Thursday, July 21, 2022

How to get your app rejection on App Store (and how to fix it)



App Content Is Inappropriate

  • Apps related to sensitive content, such as porn and gambling, are automatically rejected. They will also not approve content about terrorism, racism, violence, substance abuse. Generally, if your app offends people or encourages them to break the law, you will probably get a rejection approval
  • In this case, either you modify the content or not launch it into the Apple Store.


You Have No Privacy Policy

  • Apple requires the application to take the user privacy data seriously to comply the GDPR in Europe and various FTC rules in the US.
  • To avoid rejection, make sure that users have been aware of the Term Of Use, Privacy Policy.
  • It should explain how you use the specific data that you collect: how it’s stored, and whether or not you share it with other third-party entities.
  • Lastly, the user has full permission for his own data, even asking to remove it: making a function for request to remove data is a reasonable choice. 


Missing Sign in with Apple for third party sign up

  • Apps that exclusively use a third-party or social login service (such as Facebook Login, Google Sign-In, Sign in with Twitter, Sign In with LinkedIn, Login with Amazon, or WeChat Login) to set up or authenticate the user’s primary account with the app must also offer Sign in with Apple as an equivalent option


App Wants to Share Personal User Data

  • In general, users must have control over their data at all times. Users must notice how and why the application would like to use their data and privacy: photos, location, notification...
  • The key is being declaration right and enough permission will avoid you to be rejected in this section.

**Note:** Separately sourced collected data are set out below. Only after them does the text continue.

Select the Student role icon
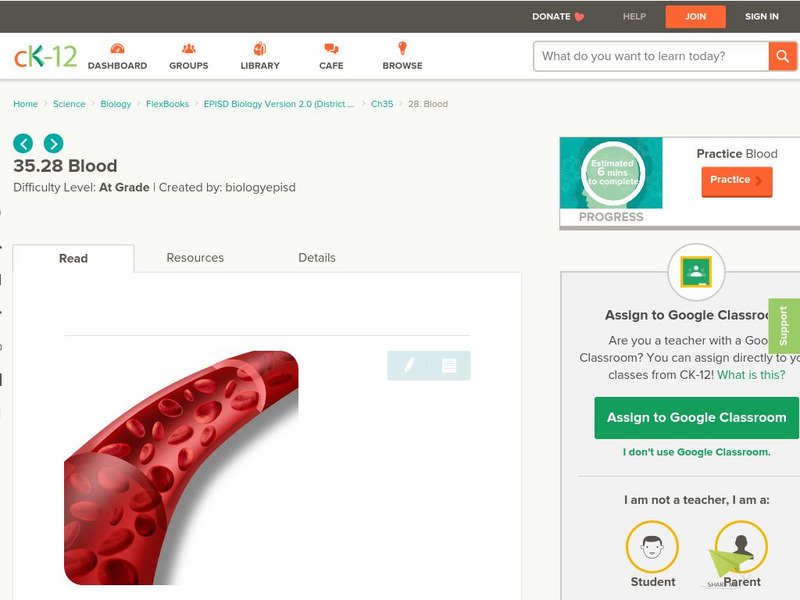 pos(652,546)
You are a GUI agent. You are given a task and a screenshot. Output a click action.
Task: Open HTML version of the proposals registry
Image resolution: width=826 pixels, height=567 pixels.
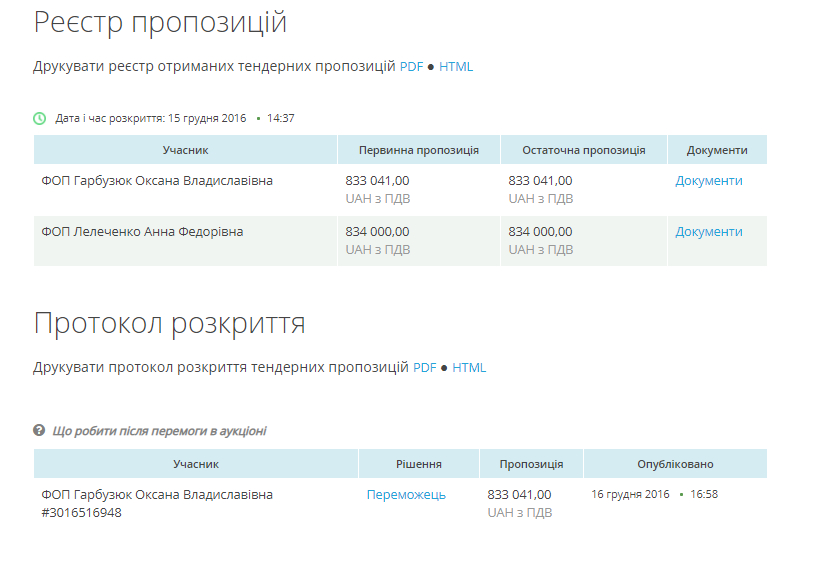coord(456,67)
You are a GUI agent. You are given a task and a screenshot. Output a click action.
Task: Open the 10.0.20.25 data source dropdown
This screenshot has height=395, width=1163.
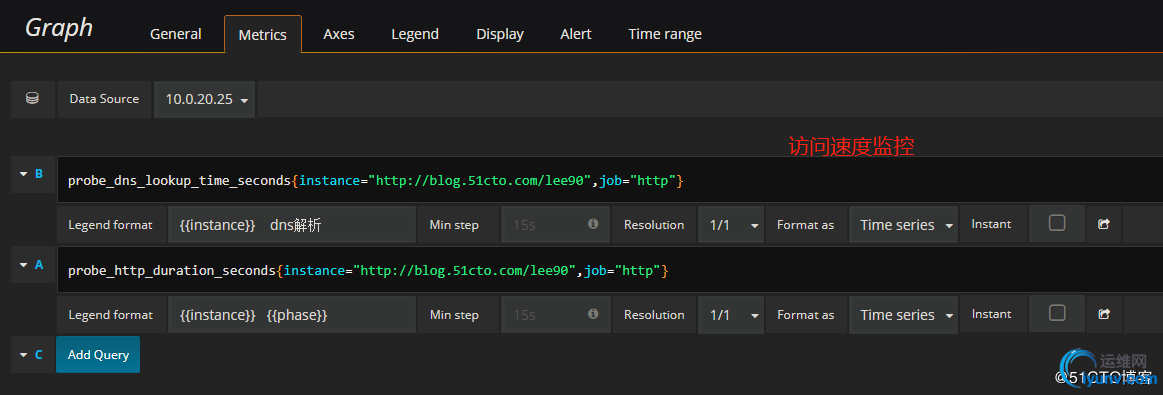coord(205,99)
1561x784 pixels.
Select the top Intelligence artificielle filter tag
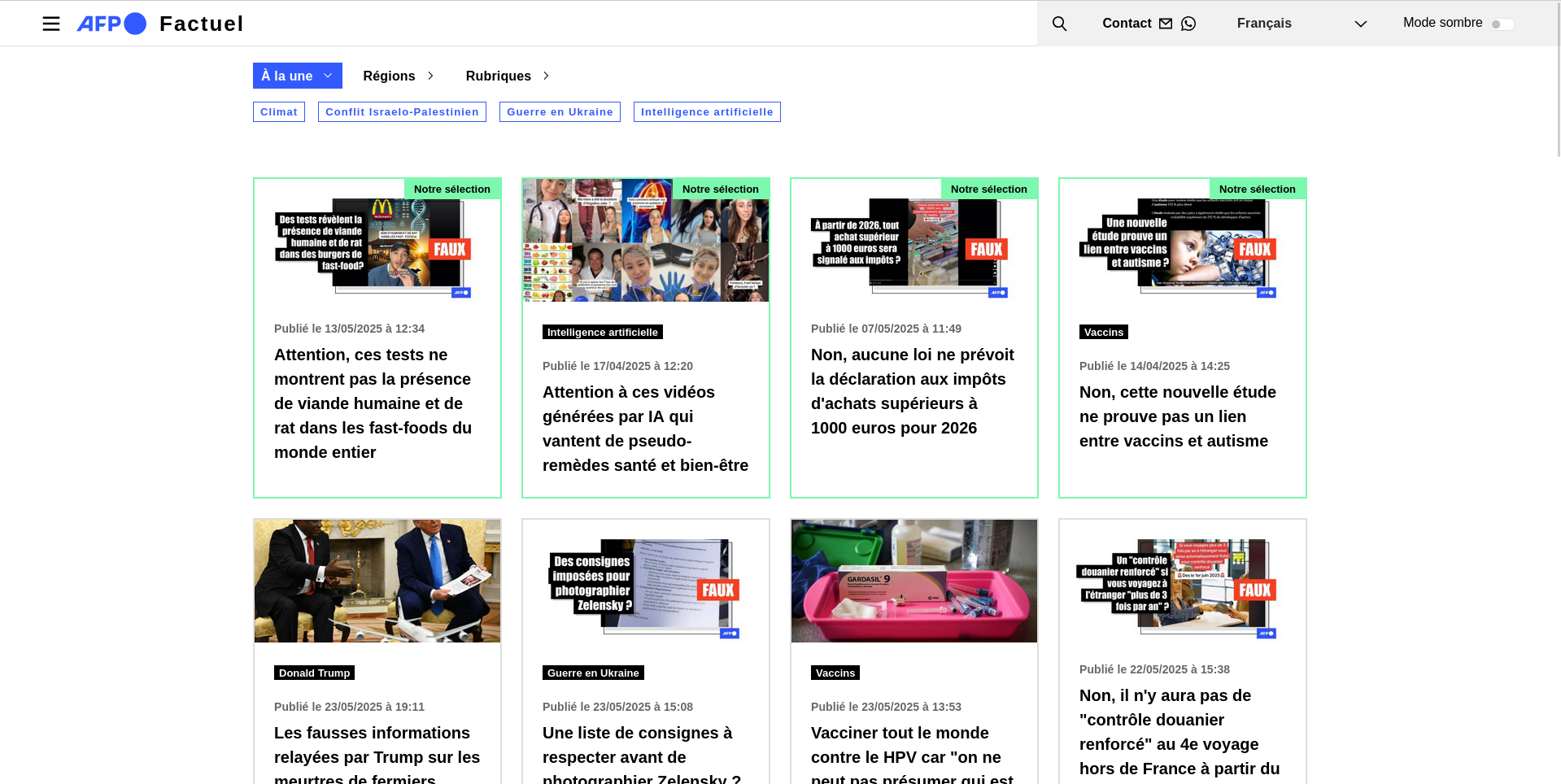707,112
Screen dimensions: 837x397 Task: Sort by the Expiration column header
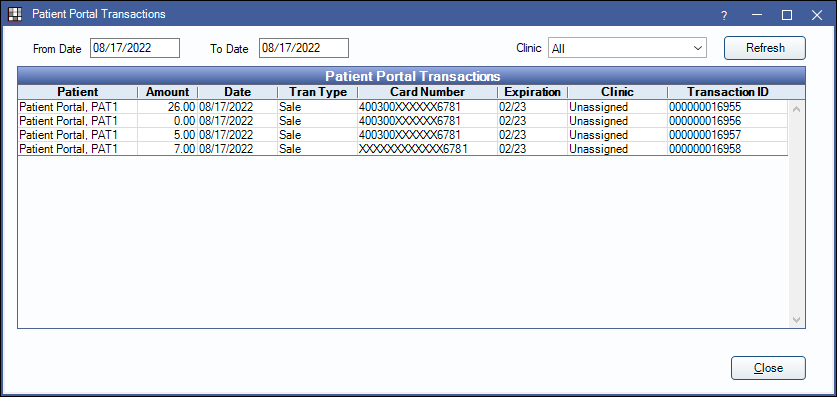(x=533, y=92)
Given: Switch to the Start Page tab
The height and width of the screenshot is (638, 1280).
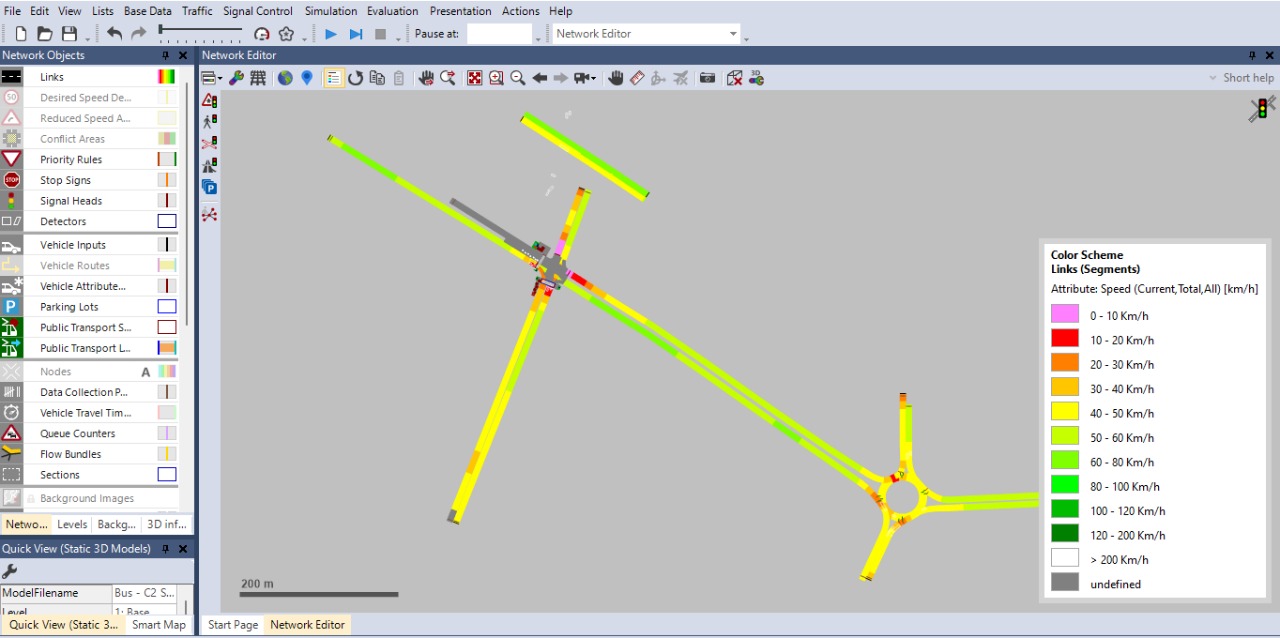Looking at the screenshot, I should [x=233, y=625].
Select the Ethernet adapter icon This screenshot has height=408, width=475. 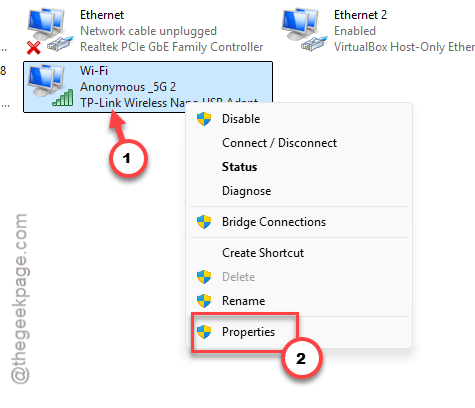(x=50, y=31)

The App Is a Copy of Another App

  • Apps that are cloned from another app on the Apple Store will get rejection. You should come up with a unique app concept.
  • Another case is spamming, the same app but multiple variants. For example: same app feature and UI but different theme, data...


Hardware and Software Are Not Compatible

  • App can not only run on iPhone but also on iPad as well and vice versa


You’re Using Private API

  • Private APIs are the API used internally by Apple. They are undocumented or  don't officially documented by Apple. The APIs are not stable and can be changed anytime, so they're less guarantee
  • Make sure your code base and even the external libraries don't mess with these or wait for a brutal rejection.


Bugs and Crashes Occur During the Review Process

  • If any crash or significant bug or performance issue (ex: http 500, no network, lagging...) appears during the process, the app will be rejected immediately. Those who perform the review process are human and they test on the physical device (not on an  emulator).
  •  To avoid this, please take the QA step seriously.


Unusually Long Load Times

  • Apps that take long loading times may cause poor user experience, therefore, could be rejected. To prevent this kind of issue, simplify the user interface and optimize your code to make it run faster, compressing images and assets to reduce load times.
  • For apps that need to connect to a server, you only fetch required data and utilize the caching mechanism.
  • For cold startup, it's a good idea to add a splash screen


Placeholder Content Is Still in the App

  • A placeholder or dummy content is a sign of an uncompleted app. A not yet complete app violates the App Store rules, so the app will be rejected.
  • Inspecting every corner of your app ensures that you catch these simple mistakes before submission.


Broken Links in the App

  • Broken links in apps will also be rejected by Apple. For reviewers, it's a sign of poor performance application may affect to user. Thoroughly check all your app links before submit the app.


App Appears to Be Unfinished

  • Even if the app is complete, the mistake in app name (app beta, app dev, app demo...) or build version (0.x) may get your app violate the incomplete app case. The app to submit to stores are considered ready for distribution.
  • Be aware.


Incomplete or Inaccurate Metadata

  • This is about the meta data you put on the App Store Dashboard: app descriptions, screenshots, age ratings, payment options, and privacy information. The key is honest, sincere and transparent. Do not cheat.
  • Remember to upload screenshots for every screen size on the iPhone/ iPad. Do not use any other exotic template device (ex: Android) but an iPhone/iPad.
  • Do not mention any keywords about different platforms (ex: Android)


Low-Quality UI

  • Apple has provided a detailed description of how an app should be designed to comply with their platform (Human Interface Guidelines). 
  • A poor UI design that fails to meet standards may get rejected. 
  • Please make sure your app looks fantastic and consistent across all Apple devices.